--- DATA IN THIS EXERCISE ---
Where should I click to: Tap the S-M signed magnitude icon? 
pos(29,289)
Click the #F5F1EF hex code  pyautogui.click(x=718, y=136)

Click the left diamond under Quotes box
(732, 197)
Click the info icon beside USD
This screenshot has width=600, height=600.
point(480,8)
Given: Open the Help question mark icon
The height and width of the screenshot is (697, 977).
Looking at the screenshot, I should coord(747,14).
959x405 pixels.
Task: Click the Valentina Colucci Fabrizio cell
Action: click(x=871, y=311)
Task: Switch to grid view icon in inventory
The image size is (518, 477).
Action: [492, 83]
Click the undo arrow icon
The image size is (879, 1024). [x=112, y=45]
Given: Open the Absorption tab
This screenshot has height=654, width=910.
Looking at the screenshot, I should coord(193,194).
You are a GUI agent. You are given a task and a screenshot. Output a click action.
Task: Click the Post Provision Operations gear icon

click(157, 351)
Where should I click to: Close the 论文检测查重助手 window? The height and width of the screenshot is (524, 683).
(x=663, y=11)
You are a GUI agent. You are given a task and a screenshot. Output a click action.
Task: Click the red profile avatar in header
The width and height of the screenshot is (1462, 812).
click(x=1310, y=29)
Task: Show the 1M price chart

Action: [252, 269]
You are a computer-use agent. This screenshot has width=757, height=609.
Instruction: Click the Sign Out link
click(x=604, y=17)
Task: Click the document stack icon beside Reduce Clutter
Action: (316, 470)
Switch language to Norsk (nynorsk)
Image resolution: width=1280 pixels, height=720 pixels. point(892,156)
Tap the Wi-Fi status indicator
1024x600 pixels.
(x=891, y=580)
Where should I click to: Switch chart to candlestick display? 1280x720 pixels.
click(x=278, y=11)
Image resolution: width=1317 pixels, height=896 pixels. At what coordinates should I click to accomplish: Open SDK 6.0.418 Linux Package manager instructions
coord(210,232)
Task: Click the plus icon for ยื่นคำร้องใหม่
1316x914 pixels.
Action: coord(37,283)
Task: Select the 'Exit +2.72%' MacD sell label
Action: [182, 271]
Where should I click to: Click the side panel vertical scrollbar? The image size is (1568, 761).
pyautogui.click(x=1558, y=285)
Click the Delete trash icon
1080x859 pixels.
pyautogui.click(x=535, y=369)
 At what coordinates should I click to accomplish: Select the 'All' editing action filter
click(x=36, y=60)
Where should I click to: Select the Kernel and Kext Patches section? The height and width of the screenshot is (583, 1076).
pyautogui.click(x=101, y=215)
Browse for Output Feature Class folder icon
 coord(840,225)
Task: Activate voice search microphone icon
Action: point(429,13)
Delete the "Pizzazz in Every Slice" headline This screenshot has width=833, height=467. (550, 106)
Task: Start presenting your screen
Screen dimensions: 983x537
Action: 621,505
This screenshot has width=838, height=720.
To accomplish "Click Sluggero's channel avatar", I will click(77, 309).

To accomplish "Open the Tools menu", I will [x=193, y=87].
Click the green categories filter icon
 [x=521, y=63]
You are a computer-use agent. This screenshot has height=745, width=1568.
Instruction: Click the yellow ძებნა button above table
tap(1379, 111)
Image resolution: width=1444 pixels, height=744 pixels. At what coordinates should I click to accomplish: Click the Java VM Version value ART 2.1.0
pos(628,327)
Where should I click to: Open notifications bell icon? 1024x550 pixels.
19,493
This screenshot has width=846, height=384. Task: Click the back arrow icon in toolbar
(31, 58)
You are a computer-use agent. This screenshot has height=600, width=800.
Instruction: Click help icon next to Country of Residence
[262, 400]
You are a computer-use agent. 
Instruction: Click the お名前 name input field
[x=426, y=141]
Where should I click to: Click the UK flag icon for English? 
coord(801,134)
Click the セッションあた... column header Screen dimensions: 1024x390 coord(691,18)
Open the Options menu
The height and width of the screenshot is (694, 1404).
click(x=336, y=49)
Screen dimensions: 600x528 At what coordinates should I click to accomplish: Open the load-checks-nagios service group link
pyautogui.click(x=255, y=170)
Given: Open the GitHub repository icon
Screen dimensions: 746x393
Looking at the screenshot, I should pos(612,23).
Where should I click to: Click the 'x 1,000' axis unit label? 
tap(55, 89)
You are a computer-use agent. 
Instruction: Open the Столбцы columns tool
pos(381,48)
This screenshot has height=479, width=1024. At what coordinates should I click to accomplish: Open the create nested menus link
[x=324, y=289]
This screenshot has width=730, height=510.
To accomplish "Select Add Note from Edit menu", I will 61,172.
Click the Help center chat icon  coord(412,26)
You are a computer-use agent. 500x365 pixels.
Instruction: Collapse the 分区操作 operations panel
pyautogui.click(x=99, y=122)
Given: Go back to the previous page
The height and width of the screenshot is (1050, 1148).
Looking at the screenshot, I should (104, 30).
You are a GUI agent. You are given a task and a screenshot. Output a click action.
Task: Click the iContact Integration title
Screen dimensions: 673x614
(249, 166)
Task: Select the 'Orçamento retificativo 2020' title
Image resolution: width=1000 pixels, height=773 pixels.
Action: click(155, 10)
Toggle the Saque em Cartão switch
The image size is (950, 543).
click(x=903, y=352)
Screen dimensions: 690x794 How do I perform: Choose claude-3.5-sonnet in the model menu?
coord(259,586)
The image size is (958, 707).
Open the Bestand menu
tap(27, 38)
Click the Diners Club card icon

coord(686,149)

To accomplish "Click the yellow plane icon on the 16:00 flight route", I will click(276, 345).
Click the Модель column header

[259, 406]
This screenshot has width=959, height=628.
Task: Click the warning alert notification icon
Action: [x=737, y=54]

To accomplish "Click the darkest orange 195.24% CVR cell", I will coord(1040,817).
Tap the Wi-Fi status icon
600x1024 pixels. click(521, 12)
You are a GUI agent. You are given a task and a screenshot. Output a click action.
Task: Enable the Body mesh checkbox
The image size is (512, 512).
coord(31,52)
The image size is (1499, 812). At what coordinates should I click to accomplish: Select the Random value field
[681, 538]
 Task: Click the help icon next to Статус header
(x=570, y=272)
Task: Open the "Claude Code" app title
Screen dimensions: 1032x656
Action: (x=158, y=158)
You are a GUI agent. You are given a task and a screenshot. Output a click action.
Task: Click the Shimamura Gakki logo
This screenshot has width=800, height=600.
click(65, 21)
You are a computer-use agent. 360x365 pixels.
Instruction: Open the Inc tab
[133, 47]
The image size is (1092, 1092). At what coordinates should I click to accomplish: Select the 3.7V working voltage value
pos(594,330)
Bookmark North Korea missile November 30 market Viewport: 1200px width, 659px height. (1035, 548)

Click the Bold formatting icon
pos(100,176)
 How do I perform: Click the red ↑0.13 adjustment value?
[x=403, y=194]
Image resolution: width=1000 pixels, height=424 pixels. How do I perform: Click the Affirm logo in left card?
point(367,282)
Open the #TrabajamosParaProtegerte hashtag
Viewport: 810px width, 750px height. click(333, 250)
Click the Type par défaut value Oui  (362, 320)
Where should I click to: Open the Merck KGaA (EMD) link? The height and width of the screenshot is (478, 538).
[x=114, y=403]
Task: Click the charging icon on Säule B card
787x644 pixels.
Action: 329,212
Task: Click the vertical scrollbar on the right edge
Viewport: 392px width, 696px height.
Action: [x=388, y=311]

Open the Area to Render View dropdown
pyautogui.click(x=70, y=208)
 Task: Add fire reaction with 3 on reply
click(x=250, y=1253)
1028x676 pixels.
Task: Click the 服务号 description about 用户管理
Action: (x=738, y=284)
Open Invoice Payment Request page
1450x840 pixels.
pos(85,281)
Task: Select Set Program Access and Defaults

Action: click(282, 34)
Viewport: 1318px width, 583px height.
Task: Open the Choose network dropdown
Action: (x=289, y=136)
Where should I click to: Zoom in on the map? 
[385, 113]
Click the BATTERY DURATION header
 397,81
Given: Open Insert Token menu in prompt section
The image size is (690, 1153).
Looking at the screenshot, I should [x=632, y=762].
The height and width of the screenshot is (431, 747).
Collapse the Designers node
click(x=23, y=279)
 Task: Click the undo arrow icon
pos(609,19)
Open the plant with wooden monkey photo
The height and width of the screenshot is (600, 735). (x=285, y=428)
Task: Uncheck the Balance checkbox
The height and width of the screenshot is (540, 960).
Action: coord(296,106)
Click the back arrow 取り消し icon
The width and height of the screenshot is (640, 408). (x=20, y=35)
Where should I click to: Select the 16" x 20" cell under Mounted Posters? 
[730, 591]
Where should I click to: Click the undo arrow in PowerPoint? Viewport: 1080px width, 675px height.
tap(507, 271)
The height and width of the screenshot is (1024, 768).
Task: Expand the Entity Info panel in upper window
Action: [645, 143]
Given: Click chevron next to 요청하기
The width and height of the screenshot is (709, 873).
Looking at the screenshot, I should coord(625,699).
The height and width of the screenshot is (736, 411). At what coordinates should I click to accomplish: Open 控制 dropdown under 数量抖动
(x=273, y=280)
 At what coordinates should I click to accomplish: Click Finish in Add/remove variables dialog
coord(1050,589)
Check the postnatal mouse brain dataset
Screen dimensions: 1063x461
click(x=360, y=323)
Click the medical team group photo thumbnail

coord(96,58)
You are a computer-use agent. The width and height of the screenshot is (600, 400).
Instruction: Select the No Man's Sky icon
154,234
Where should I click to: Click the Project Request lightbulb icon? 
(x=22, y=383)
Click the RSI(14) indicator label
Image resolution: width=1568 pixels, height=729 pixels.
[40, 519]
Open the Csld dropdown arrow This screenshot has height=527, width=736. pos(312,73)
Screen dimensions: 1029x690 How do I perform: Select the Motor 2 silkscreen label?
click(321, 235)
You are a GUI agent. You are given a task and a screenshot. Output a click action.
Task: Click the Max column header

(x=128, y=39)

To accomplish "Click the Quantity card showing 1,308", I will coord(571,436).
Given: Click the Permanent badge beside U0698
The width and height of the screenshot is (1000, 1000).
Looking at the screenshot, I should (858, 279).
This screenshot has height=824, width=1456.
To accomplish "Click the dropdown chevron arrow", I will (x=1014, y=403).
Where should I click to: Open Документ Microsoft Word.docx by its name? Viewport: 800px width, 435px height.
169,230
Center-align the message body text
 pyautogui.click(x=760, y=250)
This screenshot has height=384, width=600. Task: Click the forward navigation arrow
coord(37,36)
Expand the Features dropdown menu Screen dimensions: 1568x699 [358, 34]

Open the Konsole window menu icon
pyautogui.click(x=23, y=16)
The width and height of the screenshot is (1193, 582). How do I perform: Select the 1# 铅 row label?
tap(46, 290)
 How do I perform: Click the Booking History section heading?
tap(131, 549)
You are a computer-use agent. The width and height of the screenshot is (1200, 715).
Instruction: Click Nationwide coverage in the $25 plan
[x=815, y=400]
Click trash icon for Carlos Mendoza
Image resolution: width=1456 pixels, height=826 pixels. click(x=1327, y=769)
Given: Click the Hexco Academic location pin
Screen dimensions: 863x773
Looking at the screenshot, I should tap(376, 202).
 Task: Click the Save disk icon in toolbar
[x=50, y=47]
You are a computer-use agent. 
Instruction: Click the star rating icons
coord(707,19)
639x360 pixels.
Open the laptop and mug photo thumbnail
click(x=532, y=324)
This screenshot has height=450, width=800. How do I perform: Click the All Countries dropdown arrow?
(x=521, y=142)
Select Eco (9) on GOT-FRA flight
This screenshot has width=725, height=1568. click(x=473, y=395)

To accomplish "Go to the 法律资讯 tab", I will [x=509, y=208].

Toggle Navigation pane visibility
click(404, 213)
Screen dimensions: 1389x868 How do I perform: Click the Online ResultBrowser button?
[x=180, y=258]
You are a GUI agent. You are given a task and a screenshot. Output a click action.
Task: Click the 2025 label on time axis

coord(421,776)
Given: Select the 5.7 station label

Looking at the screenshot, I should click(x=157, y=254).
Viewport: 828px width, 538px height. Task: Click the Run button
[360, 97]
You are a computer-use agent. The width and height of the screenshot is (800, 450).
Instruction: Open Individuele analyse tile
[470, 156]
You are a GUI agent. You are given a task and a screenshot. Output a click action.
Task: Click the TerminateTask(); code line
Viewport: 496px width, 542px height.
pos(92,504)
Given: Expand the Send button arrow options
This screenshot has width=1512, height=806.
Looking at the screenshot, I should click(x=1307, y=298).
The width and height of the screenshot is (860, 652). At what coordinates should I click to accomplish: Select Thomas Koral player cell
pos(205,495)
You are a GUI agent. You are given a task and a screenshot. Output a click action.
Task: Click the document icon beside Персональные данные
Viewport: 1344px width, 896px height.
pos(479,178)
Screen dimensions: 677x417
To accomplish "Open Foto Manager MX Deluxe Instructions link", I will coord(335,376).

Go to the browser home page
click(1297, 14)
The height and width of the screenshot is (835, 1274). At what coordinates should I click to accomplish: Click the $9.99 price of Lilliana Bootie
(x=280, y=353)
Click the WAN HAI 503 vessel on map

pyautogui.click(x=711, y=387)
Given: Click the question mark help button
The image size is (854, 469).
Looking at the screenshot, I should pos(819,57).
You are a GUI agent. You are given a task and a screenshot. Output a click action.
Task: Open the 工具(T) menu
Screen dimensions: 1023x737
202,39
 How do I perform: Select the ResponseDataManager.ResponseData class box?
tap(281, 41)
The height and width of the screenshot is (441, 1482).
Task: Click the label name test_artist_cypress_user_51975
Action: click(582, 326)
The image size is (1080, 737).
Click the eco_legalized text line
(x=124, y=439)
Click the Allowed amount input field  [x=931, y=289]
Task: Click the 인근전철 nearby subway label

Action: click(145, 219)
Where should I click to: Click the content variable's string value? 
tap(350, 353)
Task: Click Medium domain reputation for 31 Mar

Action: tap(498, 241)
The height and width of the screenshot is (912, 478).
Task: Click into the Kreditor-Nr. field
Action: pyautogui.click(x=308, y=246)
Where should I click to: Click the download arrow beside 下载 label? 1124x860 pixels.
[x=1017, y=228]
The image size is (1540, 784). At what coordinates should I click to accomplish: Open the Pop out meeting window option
---
### YOUR TASK
Repeat every line exactly, starting with the first line of the entries, and stop once the line containing "Click the #F5F1EF" has been given.

### RESPONSE TO THE TASK
Where should I click to: Tap the S-M signed magnitude icon? 
pos(29,289)
Click the #F5F1EF hex code  pyautogui.click(x=718, y=136)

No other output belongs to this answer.